Et tout à coup Mathieu se mit à rire :

- Il appartient... à notre bon sire Philippe qui aime à venir y méditer quand il ne veut pas trop s'éloigner de Paris... Et on va se réfugier là-dessous ! C'est drôle, non ?... Avouez que c'est drôle !

- La fièvre vous gagne, Maître Mathieu, émit entre ses dents Cauvin qui depuis le départ s'était contenté de faire avancer l'embarcation sans souffler mot. Vous parlez trop et trop fort. Les voix portent sur l'eau... et nous sommes en fuite.

- Je m'en charge ! souffla Hervé qui s'accroupit auprès du blessé à la fois pour le soutenir, maintenir la pression du tampon et, le cas échéant, lui fermer la bouche. Le contremaître avait raison : la fièvre venait et avec elle une certaine agitation qui pouvait être dangereuse et Aulnay eut besoin de toutes ses forces pour obtenir un peu de calme d'un homme plus âgé que lui sans doute, mais encore solidement charpenté. Il songea même un moment à l'assommer pour le faire tenir tranquille.
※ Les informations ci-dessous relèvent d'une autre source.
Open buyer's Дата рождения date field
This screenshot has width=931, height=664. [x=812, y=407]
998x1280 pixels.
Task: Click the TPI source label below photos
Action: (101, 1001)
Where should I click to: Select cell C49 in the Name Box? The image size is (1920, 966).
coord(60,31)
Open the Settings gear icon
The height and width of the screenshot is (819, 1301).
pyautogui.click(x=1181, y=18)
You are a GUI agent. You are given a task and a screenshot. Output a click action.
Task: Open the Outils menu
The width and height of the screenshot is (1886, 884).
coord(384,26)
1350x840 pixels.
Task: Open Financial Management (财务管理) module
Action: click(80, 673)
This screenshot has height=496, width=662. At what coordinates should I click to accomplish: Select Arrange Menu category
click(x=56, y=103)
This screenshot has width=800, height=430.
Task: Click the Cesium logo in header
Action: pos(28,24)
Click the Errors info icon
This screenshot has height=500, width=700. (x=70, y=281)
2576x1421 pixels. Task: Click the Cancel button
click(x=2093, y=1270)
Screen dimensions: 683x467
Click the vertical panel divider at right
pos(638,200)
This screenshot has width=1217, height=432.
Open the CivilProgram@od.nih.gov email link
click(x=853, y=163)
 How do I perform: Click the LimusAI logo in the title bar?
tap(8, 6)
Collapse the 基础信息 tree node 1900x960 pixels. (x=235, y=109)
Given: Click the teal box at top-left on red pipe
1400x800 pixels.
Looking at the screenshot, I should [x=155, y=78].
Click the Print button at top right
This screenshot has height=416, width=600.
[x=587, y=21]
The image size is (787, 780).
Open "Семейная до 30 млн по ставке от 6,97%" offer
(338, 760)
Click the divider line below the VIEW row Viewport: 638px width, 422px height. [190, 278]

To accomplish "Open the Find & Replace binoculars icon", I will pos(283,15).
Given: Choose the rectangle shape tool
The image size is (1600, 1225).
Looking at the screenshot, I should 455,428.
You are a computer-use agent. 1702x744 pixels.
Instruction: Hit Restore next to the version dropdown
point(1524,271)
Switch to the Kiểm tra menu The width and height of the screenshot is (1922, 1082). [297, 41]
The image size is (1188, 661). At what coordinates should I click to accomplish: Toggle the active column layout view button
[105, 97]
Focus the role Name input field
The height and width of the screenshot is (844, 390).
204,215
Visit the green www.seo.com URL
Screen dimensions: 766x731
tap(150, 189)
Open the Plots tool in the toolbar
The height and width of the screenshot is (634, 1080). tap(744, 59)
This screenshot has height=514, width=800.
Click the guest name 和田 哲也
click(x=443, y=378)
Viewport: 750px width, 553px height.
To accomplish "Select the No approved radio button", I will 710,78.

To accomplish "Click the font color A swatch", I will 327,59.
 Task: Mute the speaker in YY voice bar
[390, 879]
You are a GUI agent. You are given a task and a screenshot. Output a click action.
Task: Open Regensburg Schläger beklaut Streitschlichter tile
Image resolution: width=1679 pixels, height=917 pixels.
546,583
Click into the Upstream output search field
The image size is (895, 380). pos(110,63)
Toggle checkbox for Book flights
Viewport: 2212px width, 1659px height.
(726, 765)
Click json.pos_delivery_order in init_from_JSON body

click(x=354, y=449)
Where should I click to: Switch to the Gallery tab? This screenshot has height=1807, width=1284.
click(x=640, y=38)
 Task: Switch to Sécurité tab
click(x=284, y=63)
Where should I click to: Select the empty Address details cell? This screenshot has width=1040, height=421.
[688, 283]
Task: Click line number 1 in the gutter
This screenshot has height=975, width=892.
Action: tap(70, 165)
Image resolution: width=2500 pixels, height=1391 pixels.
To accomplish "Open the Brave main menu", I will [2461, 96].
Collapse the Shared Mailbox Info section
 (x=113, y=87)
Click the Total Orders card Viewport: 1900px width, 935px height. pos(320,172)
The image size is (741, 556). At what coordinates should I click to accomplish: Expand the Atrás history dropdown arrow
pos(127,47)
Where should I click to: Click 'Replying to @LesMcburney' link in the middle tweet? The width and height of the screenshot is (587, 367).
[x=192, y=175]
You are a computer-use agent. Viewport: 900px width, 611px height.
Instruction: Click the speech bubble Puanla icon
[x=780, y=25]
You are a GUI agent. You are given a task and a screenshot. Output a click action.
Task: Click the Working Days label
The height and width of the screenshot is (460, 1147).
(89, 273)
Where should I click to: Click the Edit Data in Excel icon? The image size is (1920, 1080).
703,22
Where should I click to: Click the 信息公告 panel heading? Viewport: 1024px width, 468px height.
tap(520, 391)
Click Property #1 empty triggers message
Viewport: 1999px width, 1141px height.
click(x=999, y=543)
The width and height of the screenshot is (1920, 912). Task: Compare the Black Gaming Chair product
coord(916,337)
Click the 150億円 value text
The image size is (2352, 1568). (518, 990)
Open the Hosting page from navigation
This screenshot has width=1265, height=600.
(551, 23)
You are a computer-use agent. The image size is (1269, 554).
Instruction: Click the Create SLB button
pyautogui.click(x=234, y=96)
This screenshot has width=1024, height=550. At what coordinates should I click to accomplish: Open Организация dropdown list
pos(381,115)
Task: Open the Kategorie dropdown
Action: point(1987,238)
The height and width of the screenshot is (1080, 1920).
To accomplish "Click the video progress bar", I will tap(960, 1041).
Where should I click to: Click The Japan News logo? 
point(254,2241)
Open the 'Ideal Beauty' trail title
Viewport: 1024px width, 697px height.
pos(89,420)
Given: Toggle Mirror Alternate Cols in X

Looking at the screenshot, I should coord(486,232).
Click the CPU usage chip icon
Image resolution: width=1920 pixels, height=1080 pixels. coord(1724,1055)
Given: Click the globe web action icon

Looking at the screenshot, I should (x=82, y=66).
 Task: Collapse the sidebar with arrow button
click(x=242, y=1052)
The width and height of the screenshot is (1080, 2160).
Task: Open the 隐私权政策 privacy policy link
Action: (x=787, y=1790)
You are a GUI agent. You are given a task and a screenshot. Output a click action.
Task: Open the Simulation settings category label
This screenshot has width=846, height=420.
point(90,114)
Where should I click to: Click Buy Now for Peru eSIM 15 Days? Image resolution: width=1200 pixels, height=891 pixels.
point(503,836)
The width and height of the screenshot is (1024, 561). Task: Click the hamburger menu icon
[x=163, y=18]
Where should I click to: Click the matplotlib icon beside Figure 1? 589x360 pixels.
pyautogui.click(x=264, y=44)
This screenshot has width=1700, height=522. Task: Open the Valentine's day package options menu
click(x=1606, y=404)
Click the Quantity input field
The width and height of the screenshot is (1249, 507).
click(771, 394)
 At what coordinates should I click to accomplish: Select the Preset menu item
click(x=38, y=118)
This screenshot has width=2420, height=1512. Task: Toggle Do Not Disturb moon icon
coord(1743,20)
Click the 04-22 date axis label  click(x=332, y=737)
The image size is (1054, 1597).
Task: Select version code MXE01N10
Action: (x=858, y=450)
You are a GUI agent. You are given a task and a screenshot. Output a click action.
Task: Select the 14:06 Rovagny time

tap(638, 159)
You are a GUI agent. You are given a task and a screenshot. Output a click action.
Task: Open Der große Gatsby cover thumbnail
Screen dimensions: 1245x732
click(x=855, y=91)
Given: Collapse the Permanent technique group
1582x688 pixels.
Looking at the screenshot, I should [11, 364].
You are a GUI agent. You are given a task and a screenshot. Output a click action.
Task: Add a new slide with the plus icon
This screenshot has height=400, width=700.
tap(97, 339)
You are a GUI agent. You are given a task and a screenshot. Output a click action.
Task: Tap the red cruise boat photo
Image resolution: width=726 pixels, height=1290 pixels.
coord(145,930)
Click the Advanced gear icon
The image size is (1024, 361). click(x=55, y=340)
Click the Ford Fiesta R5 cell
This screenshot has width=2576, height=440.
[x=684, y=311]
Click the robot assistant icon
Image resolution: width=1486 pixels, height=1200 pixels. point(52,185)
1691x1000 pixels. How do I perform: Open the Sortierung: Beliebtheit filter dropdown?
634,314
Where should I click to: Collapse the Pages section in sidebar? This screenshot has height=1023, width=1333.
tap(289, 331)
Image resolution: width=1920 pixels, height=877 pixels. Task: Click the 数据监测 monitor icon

Les minutes qui suivirent furent d'une longueur extrême. Vigoureusement actionnée par deux paires de bras, la barque glissait rapidement vers l'aval mais il faisait si sombre que cette fuite en aveugle avait quelque chose d'angoissant, parce que l'on n'avait aucun point de repère. A une telle allure ils pouvaient aussi bien dépasser le hameau sans même s'en rendre compte. Ils pouvaient voir cependant qu'une colline amorçant un coteau se profilait sur la rive droite alors que la rive gauche restait plate. Et soudain, la silhouette d'une tour encore plus noire que la nuit se détacha et presque aussitôt Olivier souffla :

- Regardez ! Sur la berge... Une lanterne !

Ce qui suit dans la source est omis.